Parmi ces supporters, ceux de Sébastien Fournier-Bidoz, du Grand Bornand, "mais natif du Petit Bornand", précise son fan club. Un fan club fort d’une quarantaine de fidèles hauts en couleurs. Avec Suzanne, la maman, au chapeau blanc à la Davy Crockett, Armelle – la première monitrice de ski de Sébastien – qui arbore fièrement sa casquette du ski club du Petit Bornand. Sans oublier Eric et sa bouteille de gnôle –de la gentiane précisément-, Yvan, Claude et Maurice avec leurs cloches, les petits cousins qui ont séché l’école pour l’occasion…Et puis le père et le frère de Sébastien, restés au pays pour s’occuper du restaurant familial mais bien présents par la pensée.

 Folie furieuse pour Denériaz 

Après un passage par un stand d’animation pour tenter de gagner des cadeaux, il est temps de trouver l’endroit idéal pour regarder la course. Ce sera en face de l’écran géant, au soleil.

Les premiers concurrents entrent en piste. Chaque coureur a droit à sa salve d’applaudissement lorsqu’il franchit la ligne d’arrivée. Les applaudissements, oui, mais pas la symphonie de cloches. "On ne va quand même pas se mettre à encourager les Suisses ou les Autrichiens", plaisante Eric, avec son accent typique de Haute-Savoie. Et puis il faut garder des forces pour Seb, qui doit s’élancer avec le dossard 31, juste après les favoris.

La frénésie qui s’empare du fan club lors des passages des premiers Français annonce une grosse ambiance pour la suite. Malgré quelques temps morts, ça se confirme lors de la descente de Bode Miller, leader de la Coupe du monde. Quelques minutes plus tard, lorsqu’Antoine Denériaz, meilleur descendeur français actuel et grand pote de Sébastien, se présente au départ, ça devient de la folie furieuse. Pendant deux minutes, les cloches résonnent en continu. Au même moment, à quelques mètres de là, les membres du fan club de Pierre-Emmanuel Dalcin ont allumé des fumigènes.

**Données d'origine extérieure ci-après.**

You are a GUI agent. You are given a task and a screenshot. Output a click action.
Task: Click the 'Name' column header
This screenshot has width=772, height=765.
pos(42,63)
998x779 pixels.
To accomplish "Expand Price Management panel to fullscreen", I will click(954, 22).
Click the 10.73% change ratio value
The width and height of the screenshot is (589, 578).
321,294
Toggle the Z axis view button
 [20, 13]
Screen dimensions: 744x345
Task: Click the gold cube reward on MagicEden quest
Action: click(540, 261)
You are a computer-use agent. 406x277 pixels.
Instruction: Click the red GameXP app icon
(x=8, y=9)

Vient enfin le tour de Sébastien. Mathilde, sa petite cousine de 5 ans, monte sur les épaules de son père pour bien voir la course. Armelle et les autres donnent de la voix, tandis que Claude sonne sa cloche le plus fort possible, malgré ses ampoules aux doigts à force de l’agiter. A l’arrivée, tous ont les yeux rivés sur le chrono, qui annonce le 19ème temps. Une position que Seb parviendra à conserver jusqu’au bout, pour le plus grand bonheur de son fan club. Et de sa première supportrice, sa mère Suzanne, "soulagée qu’il soit arrivé en bas entier". D’autant plus que son fils sort d’une saison blanche en raison d’une rupture des ligaments croisés du genou.

L’idole rejoint ses fans 

La fin de course se déroule dans une ambiance plus feutrée. Entre un coup de fil passé aux fans restés au Petit Bornand et un toast porté aux premiers points marqués cette année par Seb en coupe du monde, ses supporters reprennent tout de même du service pour le passage des derniers Français.

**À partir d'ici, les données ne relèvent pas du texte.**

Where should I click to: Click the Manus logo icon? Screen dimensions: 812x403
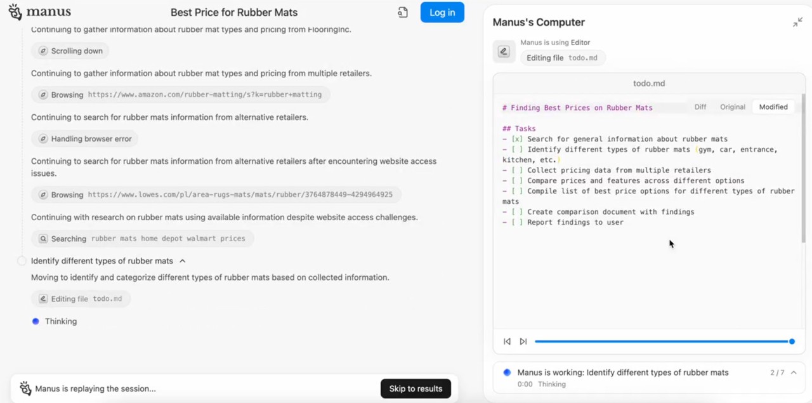[15, 12]
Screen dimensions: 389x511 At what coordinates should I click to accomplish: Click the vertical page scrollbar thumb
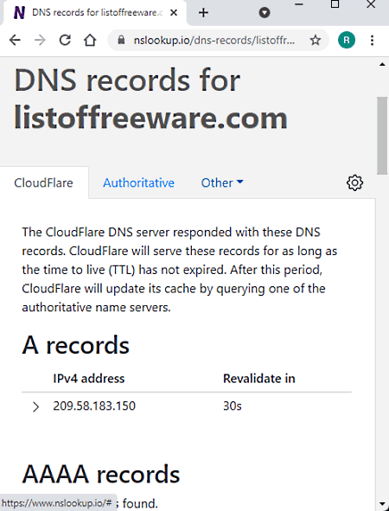pos(382,136)
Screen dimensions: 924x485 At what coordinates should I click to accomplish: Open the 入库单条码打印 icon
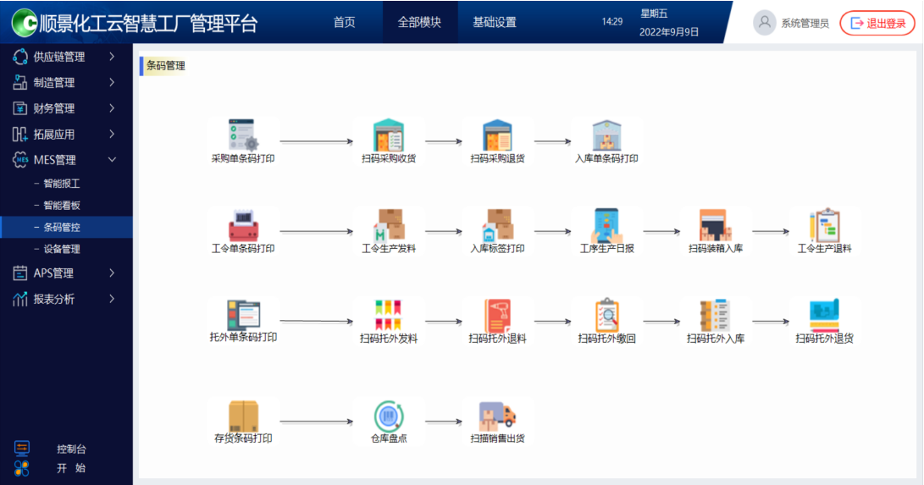[x=606, y=135]
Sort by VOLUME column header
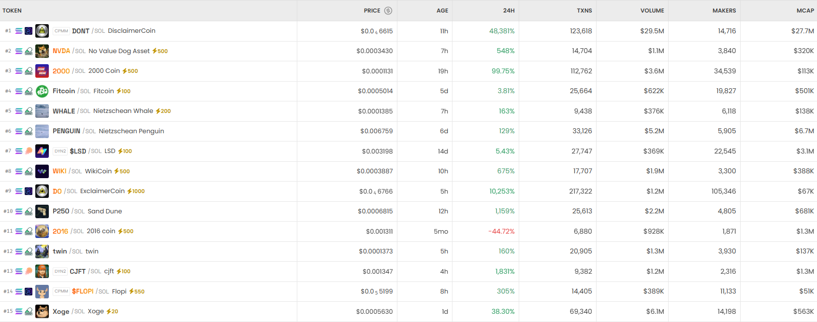The width and height of the screenshot is (817, 322). pyautogui.click(x=652, y=11)
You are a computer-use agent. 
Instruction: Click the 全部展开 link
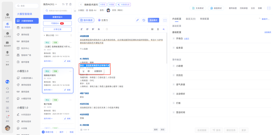click(x=268, y=32)
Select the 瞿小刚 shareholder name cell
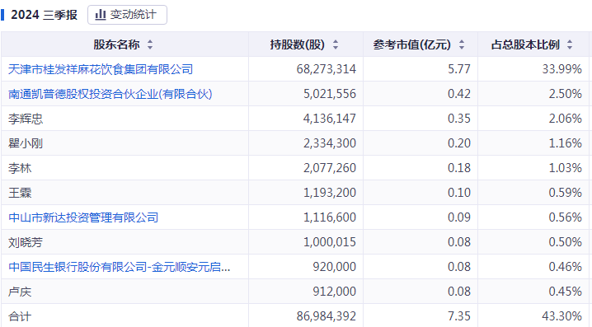Image resolution: width=592 pixels, height=327 pixels. 125,143
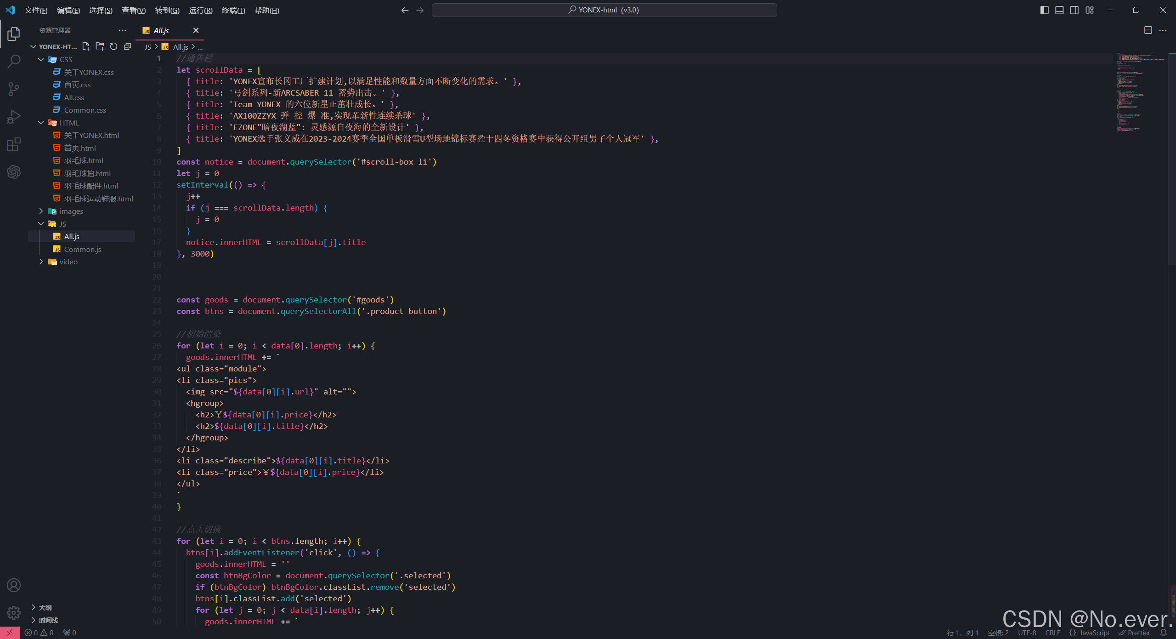Image resolution: width=1176 pixels, height=639 pixels.
Task: Refresh the explorer file tree
Action: pyautogui.click(x=113, y=46)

Avant la récompense finale, quand l’idole vient rejoindre son fan club après la course, passant de longues minutes à signer des autographes aux enfants du ski club et à poser pour des photos souvenirs. Un juste retour des choses selon l’intéressé : "Bien que, excepté au départ, je n’entende pas les encouragements pendant la course parce que je suis dans ma bulle, je sais que mes fans sont là et ça me motive. Même s’il y a un peu plus de pression que lorsque je cours à l’étranger, c’est vraiment une pression positive", confie Sébastien Fournier-Bidoz.

Après toutes ces émotions, place à l’apéro à l’Ayse, "un vin blanc du Bugey qui nettoie les carreaux les bonnes années, et les raye les mauvaises", selon l’un des fans.